When Hamas won parliamentary elections in the Palestinian territories in 2006, it promised Palestinians it would not interfere with personal freedoms. Two years later, the secular Fatah party ousted the Islamist Hamas movement from the West Bank, after more than a year of skirmishes between the two sides.

“I don’t understand why male teachers would be stopped from teaching girls. They are mature and responsible enough to do it.”

– Bodour Abu Kwaik, journalism graduate

With Hamas governing Gaza, whose borders, airspace and coast are controlled by Israel, and Fatah in charge of the Israeli-occupied West Bank, the social divide between those living in the two territories has deepened.
 
The new law has only been approved by Hamas lawmakers in Gaza. 

In the West Bank, no law exists segregating male and female children, however, most public schools separate students by the fourth grade. 

Mezher said sooner or later the division between Gaza and the West Bank would end. “Only then, we can agree on a united law between the two territories.” 

Other Muslim-majority countries such as Iraq, Jordan, Gulf states, and Pakistan also generally practice gender segregation, particularly for older children. 

The majority of Gazans seem comfortable with the new law, because of the conservative nature of society here.

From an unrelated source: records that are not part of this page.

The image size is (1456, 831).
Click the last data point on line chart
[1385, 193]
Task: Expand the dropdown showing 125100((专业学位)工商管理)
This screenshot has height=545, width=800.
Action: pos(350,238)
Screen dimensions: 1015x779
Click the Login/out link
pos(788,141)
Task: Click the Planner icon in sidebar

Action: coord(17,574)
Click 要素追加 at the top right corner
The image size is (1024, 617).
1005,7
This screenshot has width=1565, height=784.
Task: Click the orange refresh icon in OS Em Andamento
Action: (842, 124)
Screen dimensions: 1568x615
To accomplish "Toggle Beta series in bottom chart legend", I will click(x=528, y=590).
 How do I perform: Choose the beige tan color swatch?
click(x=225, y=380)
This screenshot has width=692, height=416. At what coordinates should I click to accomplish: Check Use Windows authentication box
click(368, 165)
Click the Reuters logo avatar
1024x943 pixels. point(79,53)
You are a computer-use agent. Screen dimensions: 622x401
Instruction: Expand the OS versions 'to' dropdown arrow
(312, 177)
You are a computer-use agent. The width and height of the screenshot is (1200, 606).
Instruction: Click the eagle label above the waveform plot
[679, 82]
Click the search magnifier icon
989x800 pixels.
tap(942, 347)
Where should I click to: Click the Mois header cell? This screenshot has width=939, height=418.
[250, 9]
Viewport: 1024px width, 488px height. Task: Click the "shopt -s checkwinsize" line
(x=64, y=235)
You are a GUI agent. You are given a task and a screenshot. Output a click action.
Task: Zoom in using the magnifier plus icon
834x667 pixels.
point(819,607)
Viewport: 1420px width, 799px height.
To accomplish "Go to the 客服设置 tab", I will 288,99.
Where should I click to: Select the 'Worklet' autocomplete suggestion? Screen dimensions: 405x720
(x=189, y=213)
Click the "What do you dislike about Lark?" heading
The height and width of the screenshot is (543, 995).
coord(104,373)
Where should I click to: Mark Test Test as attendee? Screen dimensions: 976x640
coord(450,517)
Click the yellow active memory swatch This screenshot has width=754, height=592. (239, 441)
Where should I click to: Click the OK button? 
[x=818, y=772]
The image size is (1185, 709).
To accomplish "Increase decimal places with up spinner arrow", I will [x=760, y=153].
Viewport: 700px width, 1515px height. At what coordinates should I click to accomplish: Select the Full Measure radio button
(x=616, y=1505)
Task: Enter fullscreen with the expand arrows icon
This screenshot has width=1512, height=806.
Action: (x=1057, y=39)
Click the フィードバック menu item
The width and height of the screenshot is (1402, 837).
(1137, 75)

Bodour Abu Kwaik, a 22-year-old journalism graduate, said although she supports separating genders at schools, she opposed barring male teachers from working in girls’ schools.
 
“I was educated in separated schools, and I don’t think it would be a problem if the law is implemented,” she said. “But I don’t understand why male teachers would be stopped from teaching girls. They are mature and responsible enough to do it.”
 
Yasmeen Saleem, a 21-year-old psychology student, said she opposed what she described as the government’s attempts to impose a specific religious tradition on the people it governs.

“There are mixed and separated schools in Gaza. People should have the choice of where to educate their children,” Saleem said.